One very trivial thing (a consequence of cut-and-paste, I think) - in the first sentence 'have' should be 'has'.
One final thought - The current text doesn't require that bounds exist, yet the whole point of this standard name is to define a period of time. In an earlier draft @davidhassell suggested the following sentence:
"If the variable has no bounds, a plain-language description of the epoch (e.g. 1960-1978) may be included in the long_name attribute, if appropriate."
Should we reinstate this?
@DanHollis I would have no objection to that.
"If the variable has no bounds, a plain-language description of the epoch (e.g. 1960-1978) may be included in the long_name attribute, if appropriate."
Hi @DanHollis, I don't agree, I'm afraid. If you know the epoch well enough to write it down in plain text, then you should use bounds.

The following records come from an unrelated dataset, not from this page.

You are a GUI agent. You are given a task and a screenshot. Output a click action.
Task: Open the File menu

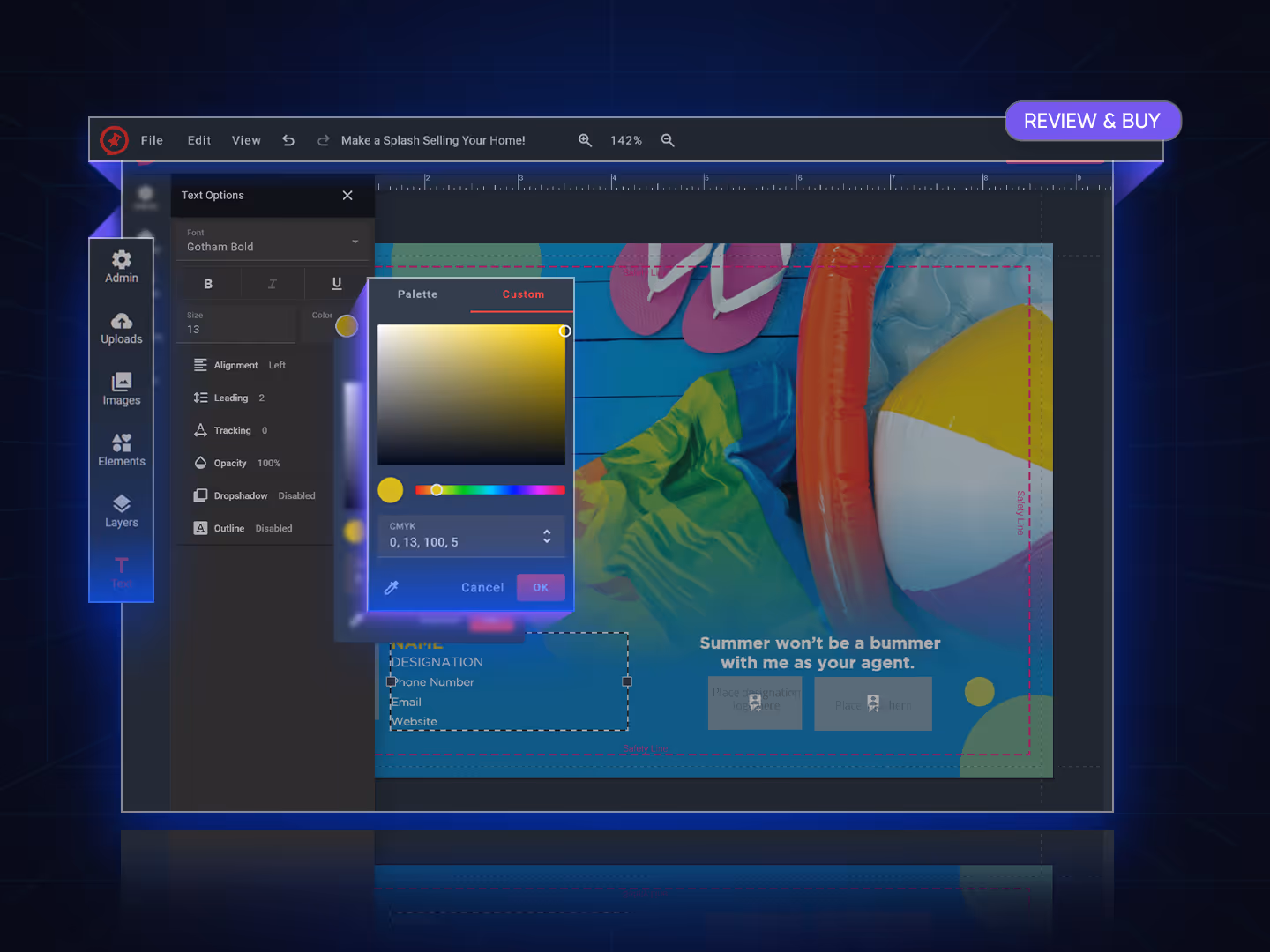151,140
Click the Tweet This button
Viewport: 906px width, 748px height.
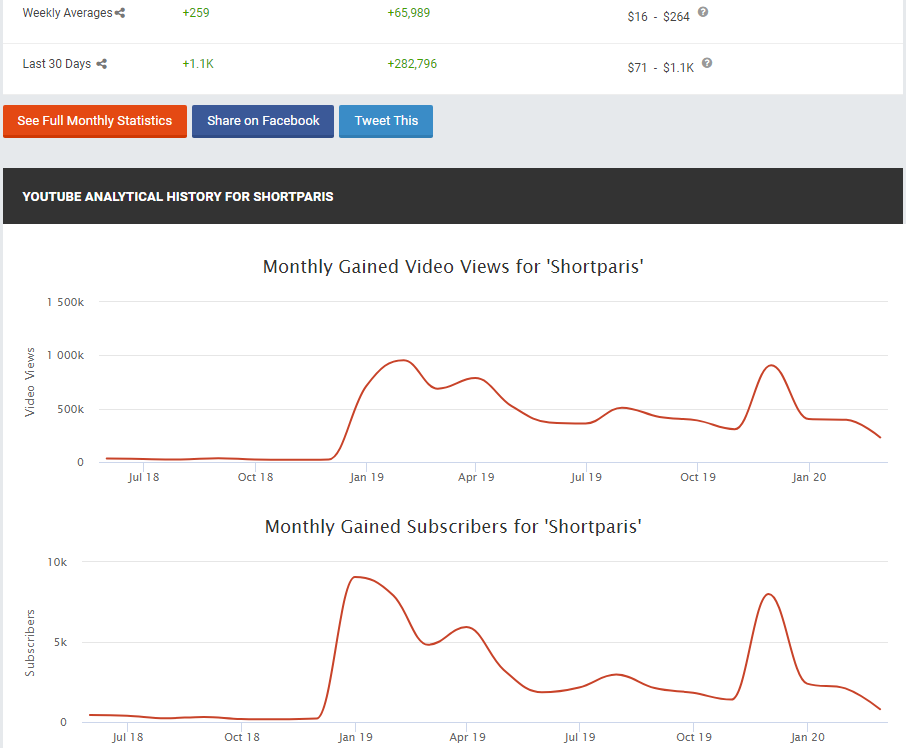386,121
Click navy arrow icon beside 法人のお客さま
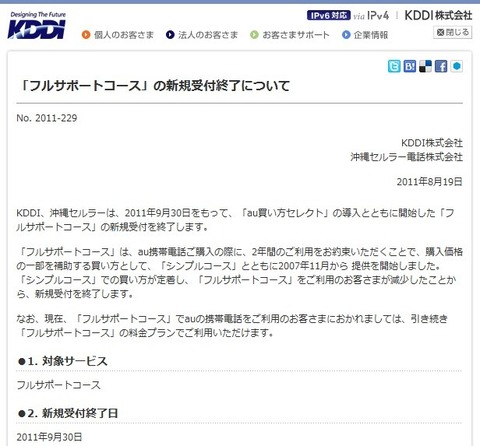 pyautogui.click(x=170, y=35)
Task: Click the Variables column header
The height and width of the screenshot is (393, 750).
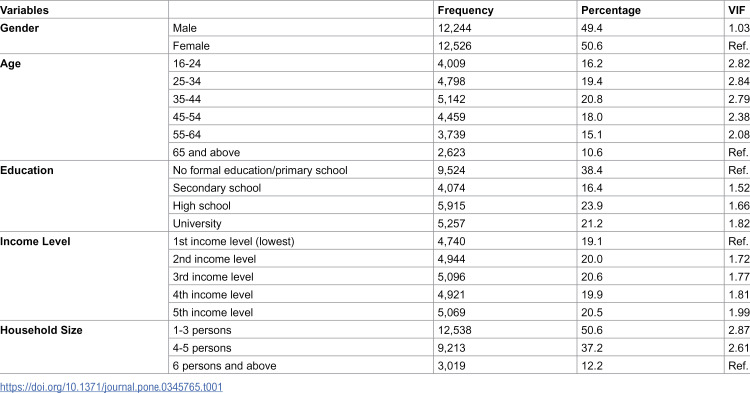Action: tap(24, 10)
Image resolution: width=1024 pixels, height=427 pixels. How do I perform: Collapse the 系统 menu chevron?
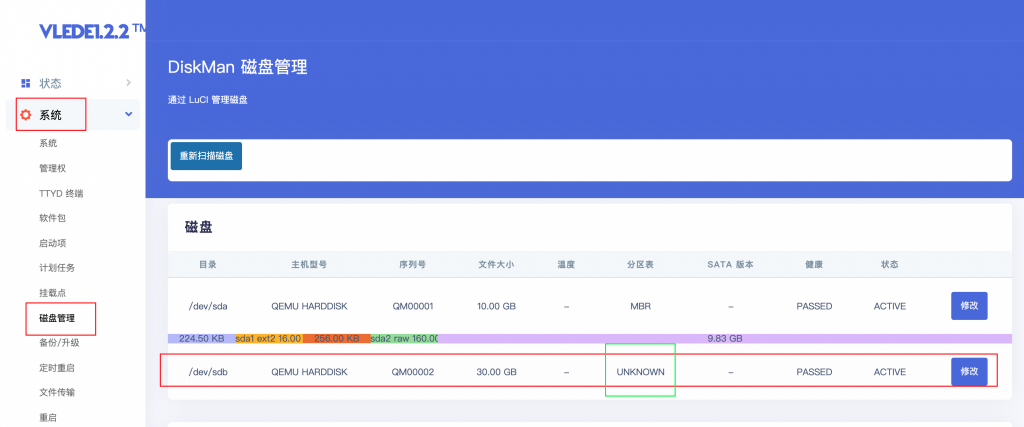click(x=128, y=114)
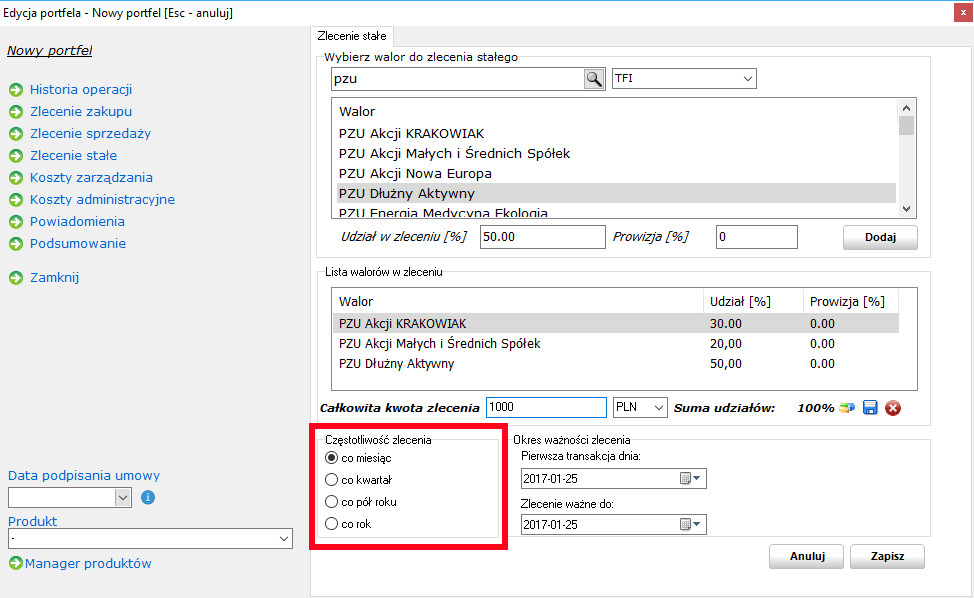Select the 'co pół roku' radio button
The height and width of the screenshot is (598, 974).
coord(332,502)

@DanHollis, @roy-lowry, @davidhassell If the reference epoch is a period of time, and not a point in time, it is better to have the start and end points of the period properly encoded as bounds. If this for some reason is not appropriate or possible the data writers are as always free to use the long name as they see fit to guide data users. I think there is no need to specifically invite to such a "back-door solution" in the definition without a concrete use-case -- there might well be one that I am not aware of. But does this mean that the definition should encourage, or even mandate, the use of bounds if it is a period and not a point in time?

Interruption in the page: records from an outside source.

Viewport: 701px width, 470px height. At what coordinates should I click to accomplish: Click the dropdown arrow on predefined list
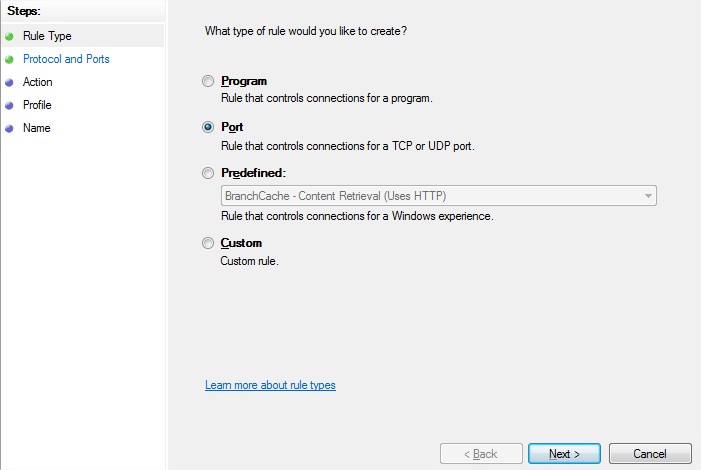pos(648,196)
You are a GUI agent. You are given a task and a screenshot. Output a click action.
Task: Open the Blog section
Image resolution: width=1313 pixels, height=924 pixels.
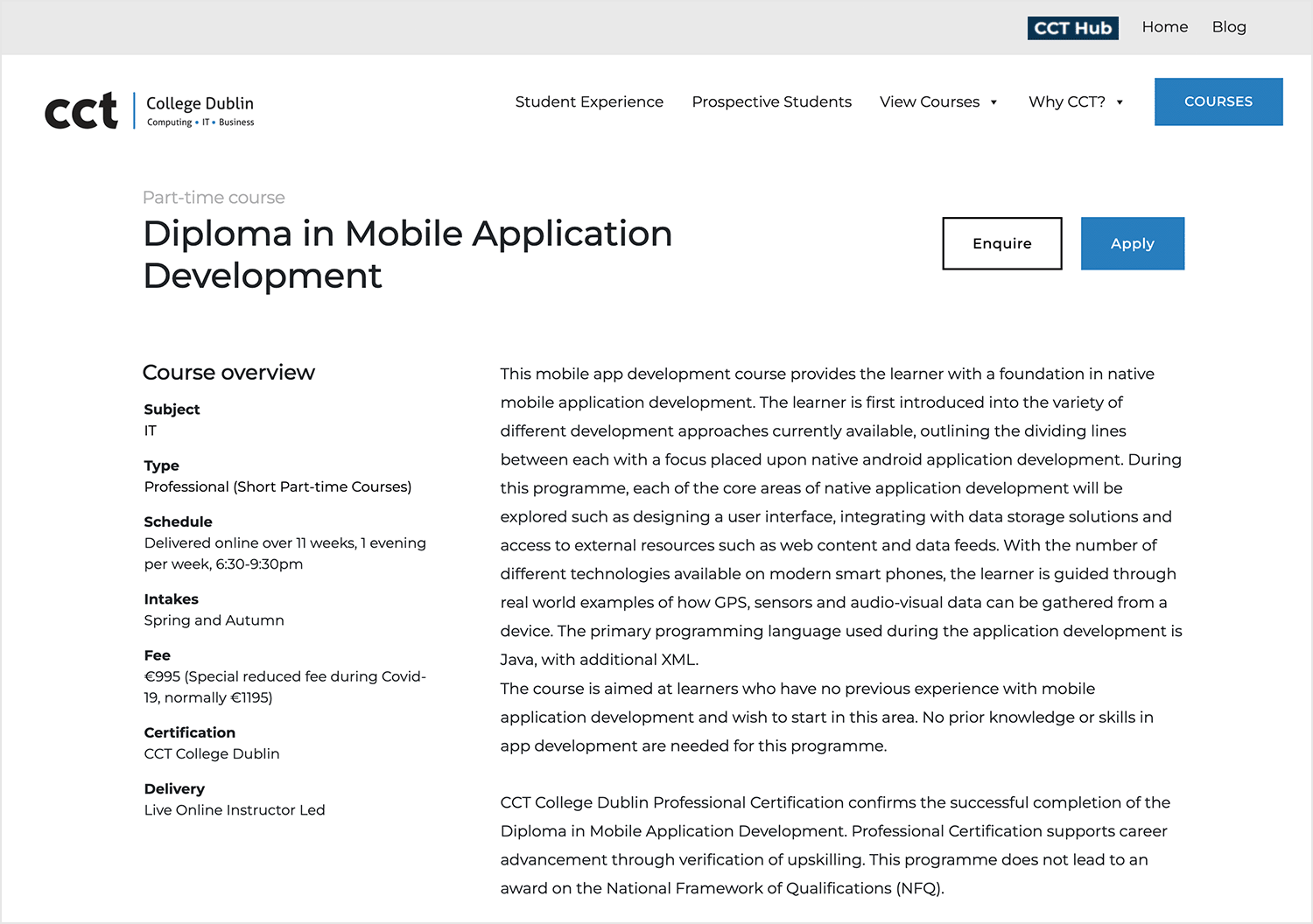[x=1229, y=27]
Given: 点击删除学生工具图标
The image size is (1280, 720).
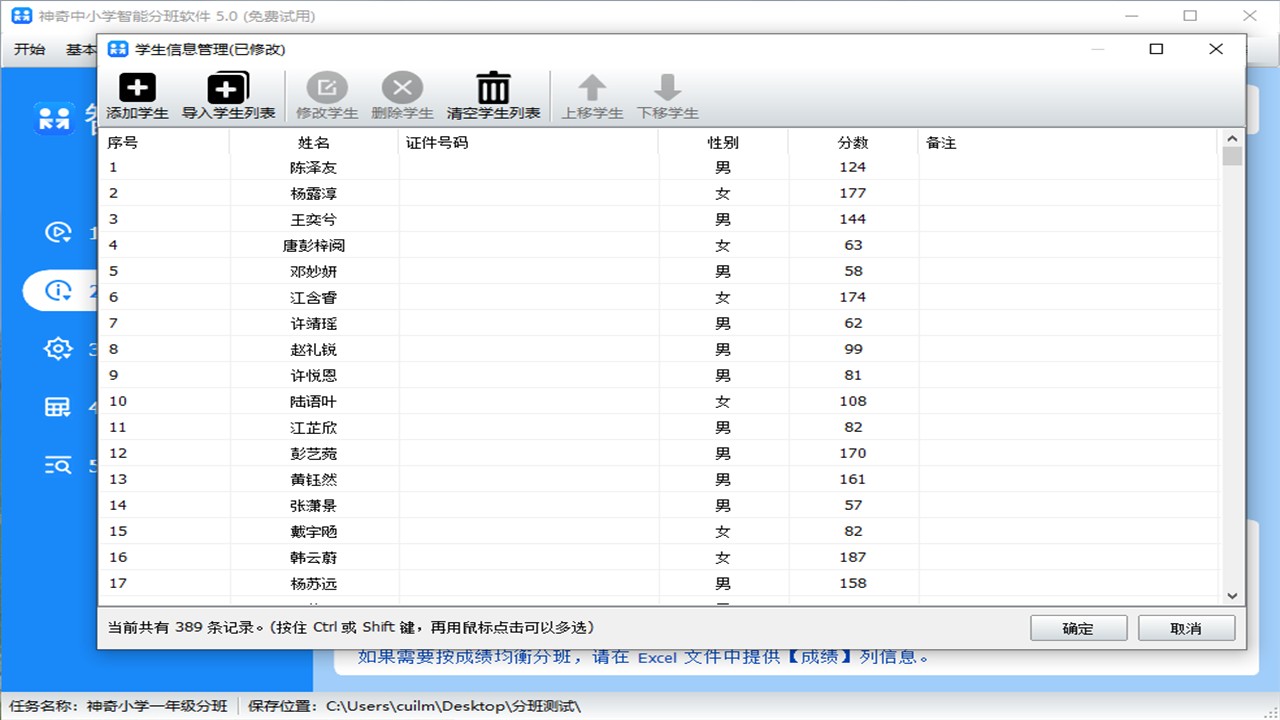Looking at the screenshot, I should (402, 87).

@DanHollis Seeing the reactions I suggest we drop the idea.
That's fine - I'm happy to leave it out, and I agree that inviting alternative approaches (even within the context of a single standard name) is not a good idea. The only reason I mentioned it was because the current wording says "If [it] has bounds...", implying that it might not have bounds (which didn't quite fit with it being a "period of time"). Encouraging or mandating bounds is a possibility but I can't think of a simple way to tweak the text. I guess it should be obvious to users that if they want to define a period of time then they have to provide bounds (given this is how it's done for existing time-related coordinates). If they genuinely want to specify a single point in time (without bounds) because their baseline is a single data point then that remains a possibility. So, I'm happy we stick with the wording we have.
@davidhassell I've just realised that the sentence about including "a plain-language description" originated in the wording at the start of this thread. Apologies if I implied that it was you that proposed it (given you're clearly not keen on it!).
Hello all,
Wow, what a discussion! I have been following this the entire time and admittedly getting lost for most of it! But I have learnt things and that's the important bit. Thank you to everyone for your perseverance, suggestions and solid effort. It looks like, maybe, we have come to some agreement here. The latest version I have is this:
Term: reference_epoch Definition: The period of time over which a dataset representing a parameter has been summarised (usually by averaging) in order to provide a baseline against which other data representing the same, or other parameters may be compared. If a coordinate, scalar coordinate, or auxiliary coordinate variable with this standard name has bounds, then the bounds specify the beginning and end of the time period over which the data aggregation was determined. It is not the time for which the actual measurements are valid; the standard name of time should be used for that. Units: s
Do let me know if the above is not the most recent version! Are there any further comments or anyone who would like to continue the discussion? I purposely haven't commented until now as I do not want to halt ongoing discussions. If they do need to continue then please carry on. If not, please let me know that we have reached an agreement (or simply like this comment if you prefer). I do like this definition I have to say.
Thanks all,
Fran
@feggleton I like this, and I can certainly live with it! So, I do not want to ruin what seems like good convergence of thoughts or to prolong the discussion. At the same time, and given that there seems to be some support for keeping the option open to have a point in time as the reference epoch, I think that it is helpful to be explicit about what the lack of bounds implies. My additions in italics:
Term: reference_epoch Definition: The period of time over which a dataset representing a parameter has been summarised (usually by averaging) in order to provide a baseline against which other data representing the same, or other parameters may be compared. If a coordinate, scalar coordinate, or auxiliary coordinate variable with this standard name has bounds, then the bounds specify the beginning and end of the time period over which the data aggregation was determined. If bounds are missing it effectively means that the reference epoch is a point in time. The reference epoch is not the time for which the actual measurements are valid; the standard name of time should be used for that. Units: s
A justification for having a point in time as a reference epoch might be a situation where there a dataset consists of multiple measurements, or model simulations, targeting a specific point in time, and this dataset is used to create the reference data (datum). But I readily admit that I do not know of a concrete use case for this.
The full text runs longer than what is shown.